2004, p. 1134, Krieger 2011, pp. 66&71, Berridge 1999, p. 23, Yuil 2002, p. 22 Szreter 2005, p.
27-28). This was a time of sanitary reform, the Shattuck Report of 1850 and the 1842 report on sanitary conditions… by Edwin Chadwick, both recognising the connection between the filthy environment, poor sanitation, socio-economic factors and disease. Chadwick believed in the miasma theory and his ‘central premise was that filth breeds sickness, sickness breeds unemployment, and unemployment breeds poverty’ (Krieger 2011,p. 72). Eventually leading to the Public health act 1848 directing local authorities to provide a sewer system, however, after two decades this had not occurred.
From the 1860’s, with the power of the vote, elected civic leaders of a new generation recognised the need for investment in health amenities and social services and significant improvements in health began. (Krieger 2011,p. 72, Szreter 2005, p. 26-32). Australian legislation and sanitary reforms were based on British models.
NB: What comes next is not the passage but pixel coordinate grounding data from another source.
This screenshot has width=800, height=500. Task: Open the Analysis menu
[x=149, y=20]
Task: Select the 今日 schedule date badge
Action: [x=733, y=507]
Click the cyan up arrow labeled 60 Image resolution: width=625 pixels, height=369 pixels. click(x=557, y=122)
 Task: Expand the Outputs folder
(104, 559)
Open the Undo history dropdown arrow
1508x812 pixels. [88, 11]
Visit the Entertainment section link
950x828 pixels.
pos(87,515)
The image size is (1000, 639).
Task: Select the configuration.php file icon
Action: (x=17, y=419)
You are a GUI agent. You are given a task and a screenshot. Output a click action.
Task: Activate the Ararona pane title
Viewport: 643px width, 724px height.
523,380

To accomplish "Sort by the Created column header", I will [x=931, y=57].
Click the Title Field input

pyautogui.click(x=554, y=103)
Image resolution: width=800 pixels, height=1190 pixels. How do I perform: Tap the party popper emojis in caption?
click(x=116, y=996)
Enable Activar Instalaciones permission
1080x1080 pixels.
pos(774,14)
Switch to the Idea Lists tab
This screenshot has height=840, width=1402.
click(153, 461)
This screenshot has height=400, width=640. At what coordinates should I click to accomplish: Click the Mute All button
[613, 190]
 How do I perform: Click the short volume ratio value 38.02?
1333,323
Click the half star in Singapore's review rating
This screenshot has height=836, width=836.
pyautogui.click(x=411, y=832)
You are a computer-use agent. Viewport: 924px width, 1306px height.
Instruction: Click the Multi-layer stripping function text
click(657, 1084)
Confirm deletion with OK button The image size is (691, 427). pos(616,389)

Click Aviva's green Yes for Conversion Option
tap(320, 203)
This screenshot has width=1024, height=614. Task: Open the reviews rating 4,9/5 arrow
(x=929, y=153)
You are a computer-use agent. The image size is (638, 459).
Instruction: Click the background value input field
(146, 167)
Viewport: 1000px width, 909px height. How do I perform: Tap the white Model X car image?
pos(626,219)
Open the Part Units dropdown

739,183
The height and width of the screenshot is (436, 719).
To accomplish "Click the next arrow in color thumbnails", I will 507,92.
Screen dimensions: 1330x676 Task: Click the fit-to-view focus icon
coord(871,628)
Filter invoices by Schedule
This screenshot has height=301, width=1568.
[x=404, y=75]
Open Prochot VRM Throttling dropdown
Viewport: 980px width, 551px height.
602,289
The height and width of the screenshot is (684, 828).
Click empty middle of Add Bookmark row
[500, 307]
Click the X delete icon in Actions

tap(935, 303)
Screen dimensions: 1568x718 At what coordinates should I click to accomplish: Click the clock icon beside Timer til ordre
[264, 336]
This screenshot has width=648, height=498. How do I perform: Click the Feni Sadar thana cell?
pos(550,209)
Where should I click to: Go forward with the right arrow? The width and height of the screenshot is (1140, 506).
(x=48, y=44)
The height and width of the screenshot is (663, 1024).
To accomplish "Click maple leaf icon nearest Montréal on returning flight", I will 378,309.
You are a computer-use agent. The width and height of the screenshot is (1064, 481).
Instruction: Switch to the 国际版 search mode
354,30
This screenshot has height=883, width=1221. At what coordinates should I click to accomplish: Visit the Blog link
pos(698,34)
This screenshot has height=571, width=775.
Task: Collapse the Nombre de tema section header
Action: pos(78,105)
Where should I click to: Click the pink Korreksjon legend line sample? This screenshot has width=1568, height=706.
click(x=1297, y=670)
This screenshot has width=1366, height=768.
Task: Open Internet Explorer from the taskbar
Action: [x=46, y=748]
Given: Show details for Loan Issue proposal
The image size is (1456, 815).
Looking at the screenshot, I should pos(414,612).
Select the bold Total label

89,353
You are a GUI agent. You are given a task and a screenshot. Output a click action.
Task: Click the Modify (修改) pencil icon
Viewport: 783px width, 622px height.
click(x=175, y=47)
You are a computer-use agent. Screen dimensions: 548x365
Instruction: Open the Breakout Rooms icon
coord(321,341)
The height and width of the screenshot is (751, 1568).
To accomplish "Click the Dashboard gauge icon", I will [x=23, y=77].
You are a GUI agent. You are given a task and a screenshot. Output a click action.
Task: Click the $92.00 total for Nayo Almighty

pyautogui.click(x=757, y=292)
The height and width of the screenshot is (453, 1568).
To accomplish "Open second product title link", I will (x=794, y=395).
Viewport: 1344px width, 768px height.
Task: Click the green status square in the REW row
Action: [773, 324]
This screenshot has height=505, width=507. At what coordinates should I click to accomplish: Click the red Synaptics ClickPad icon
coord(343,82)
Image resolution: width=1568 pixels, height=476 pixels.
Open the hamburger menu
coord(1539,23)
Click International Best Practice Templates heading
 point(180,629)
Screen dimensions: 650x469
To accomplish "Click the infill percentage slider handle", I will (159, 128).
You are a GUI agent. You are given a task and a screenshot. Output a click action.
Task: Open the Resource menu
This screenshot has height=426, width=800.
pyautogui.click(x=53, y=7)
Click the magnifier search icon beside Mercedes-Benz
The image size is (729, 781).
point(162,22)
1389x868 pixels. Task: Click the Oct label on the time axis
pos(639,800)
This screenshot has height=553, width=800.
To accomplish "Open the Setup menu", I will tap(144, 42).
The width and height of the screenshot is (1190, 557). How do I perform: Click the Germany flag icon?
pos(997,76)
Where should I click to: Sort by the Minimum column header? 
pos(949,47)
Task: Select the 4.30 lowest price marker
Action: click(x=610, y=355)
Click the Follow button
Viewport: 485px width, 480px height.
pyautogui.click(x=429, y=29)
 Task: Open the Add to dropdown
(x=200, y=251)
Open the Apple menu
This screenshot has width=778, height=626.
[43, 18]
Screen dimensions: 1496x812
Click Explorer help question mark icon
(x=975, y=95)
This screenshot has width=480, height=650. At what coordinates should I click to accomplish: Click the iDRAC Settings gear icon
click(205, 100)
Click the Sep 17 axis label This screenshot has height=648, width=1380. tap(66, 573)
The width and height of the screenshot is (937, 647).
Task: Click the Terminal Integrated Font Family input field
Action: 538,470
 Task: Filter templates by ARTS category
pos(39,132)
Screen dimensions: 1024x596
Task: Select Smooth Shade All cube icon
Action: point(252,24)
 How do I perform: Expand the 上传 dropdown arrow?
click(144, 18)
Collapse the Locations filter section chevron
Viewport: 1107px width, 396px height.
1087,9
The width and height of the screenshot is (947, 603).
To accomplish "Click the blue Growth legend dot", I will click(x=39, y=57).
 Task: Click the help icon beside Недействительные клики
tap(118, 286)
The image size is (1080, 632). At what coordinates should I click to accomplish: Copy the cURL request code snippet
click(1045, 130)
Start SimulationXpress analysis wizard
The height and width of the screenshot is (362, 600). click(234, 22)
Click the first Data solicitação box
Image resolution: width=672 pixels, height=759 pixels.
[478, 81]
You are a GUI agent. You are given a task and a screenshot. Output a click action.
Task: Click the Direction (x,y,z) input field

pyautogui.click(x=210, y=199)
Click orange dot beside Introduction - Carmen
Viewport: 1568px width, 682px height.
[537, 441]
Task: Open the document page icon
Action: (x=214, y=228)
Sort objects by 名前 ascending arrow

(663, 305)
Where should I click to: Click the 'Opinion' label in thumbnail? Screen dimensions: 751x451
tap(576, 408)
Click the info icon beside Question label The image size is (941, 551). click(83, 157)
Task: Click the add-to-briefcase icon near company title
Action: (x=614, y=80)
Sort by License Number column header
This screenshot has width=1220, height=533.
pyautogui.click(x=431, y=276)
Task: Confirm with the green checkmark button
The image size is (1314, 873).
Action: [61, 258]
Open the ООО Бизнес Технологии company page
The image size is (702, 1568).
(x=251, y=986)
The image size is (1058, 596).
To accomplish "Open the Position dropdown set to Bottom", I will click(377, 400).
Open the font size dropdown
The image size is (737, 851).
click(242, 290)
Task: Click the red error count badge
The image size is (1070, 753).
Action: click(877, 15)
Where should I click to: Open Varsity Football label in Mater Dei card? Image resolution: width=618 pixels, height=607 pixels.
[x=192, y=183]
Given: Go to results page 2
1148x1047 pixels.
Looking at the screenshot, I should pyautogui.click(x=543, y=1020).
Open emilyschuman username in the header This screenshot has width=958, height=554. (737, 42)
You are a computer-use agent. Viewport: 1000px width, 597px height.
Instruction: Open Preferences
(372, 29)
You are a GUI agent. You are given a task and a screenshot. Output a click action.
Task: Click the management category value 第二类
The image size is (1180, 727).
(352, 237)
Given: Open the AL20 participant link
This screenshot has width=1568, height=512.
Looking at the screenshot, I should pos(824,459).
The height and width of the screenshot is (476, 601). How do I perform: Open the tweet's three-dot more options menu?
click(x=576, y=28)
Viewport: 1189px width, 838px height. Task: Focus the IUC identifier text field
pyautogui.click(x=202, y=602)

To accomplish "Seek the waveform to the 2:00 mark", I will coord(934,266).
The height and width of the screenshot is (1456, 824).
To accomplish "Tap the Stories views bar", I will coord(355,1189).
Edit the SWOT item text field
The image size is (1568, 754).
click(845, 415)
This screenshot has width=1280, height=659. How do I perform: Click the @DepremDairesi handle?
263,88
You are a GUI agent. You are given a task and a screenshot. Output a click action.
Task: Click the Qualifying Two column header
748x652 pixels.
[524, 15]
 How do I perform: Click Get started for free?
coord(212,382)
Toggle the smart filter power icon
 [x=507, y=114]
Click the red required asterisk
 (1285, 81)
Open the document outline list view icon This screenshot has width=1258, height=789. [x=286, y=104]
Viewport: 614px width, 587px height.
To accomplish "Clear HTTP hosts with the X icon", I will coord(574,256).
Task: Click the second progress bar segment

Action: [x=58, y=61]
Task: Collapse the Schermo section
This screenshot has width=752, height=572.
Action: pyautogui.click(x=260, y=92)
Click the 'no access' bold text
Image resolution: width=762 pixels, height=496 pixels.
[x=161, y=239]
Although several health acts were passed during the 1800’s and early 1900’s they were ineffective.
The initial measures of public health were limited to vaccination and quarantine. History reports there was a failure to acknowledge the reality of high infant mortality, typhoid, smallpox and plague epidemics (Bryder 1994, p. 314-319). The 1918/19 influenza epidemic following First World War tested commonwealth powers of quarantine and provided the stimulus for of an effective health administration. However the 1920 reformed Department of Public Health was not very successful.
The medical profession wielded power with regard to local health reform; being blamed for the failed attempt to reform maternity services. Over the years Doctors refused to co-operate with changes, only agreeing when it kept them in control (Bryder 1994, p. 320-322). In the past infectious diseases were the main contributors to morbidity and mortality, although infectious disease such as HIV/AIDS and others need attention, the post war shift of the 20th and 21st centuries to chronic illnesses such as heart disease and diabetes, the principle causality is social, specifically, an unhealthy lifestyle (Yuil 2002, p. 24). A multidisciplinary team of Allied health professionals are best placed to helping those with chronic disease.
The 1974 Lalode report identified the determinants of health as lifestyle, environment, human biology and health care services. The dominant medical model of health has a biological basis, simplistically; no illness or disease equals health (Fleming &Parker 2012), however this is changing as the World Health Organisation (WHO) takes a holistic view and defines health as ‘a state of complete physical, mental and social well-being rather than a mere absence of disease or infirmity’ (World Health Organisation 1947). The emergence of health promotion has inspired changes in approach to health. The 1986 Ottawa charter, a foundational document for health promotion, recognises ‘health and its maintenance as a major social investment and challenge’. Raphael (1998) states ‘Health promotion is an ethical and principled discipline; it is because of its values-based approach that it is effective’.
History shows that there is no direct link between economic growth and positive repercussions on health. While necessary, economic growth needs other factors such as political, social, and cultural, to transform the wealth created into improved health for the populace (Szreter 2005, p. 29-30). As quoted in Scally and Womack (2004) of Marx and Engels ‘that ‘‘History does nothing, it … fights no battles. It is … real living man, who does everything”.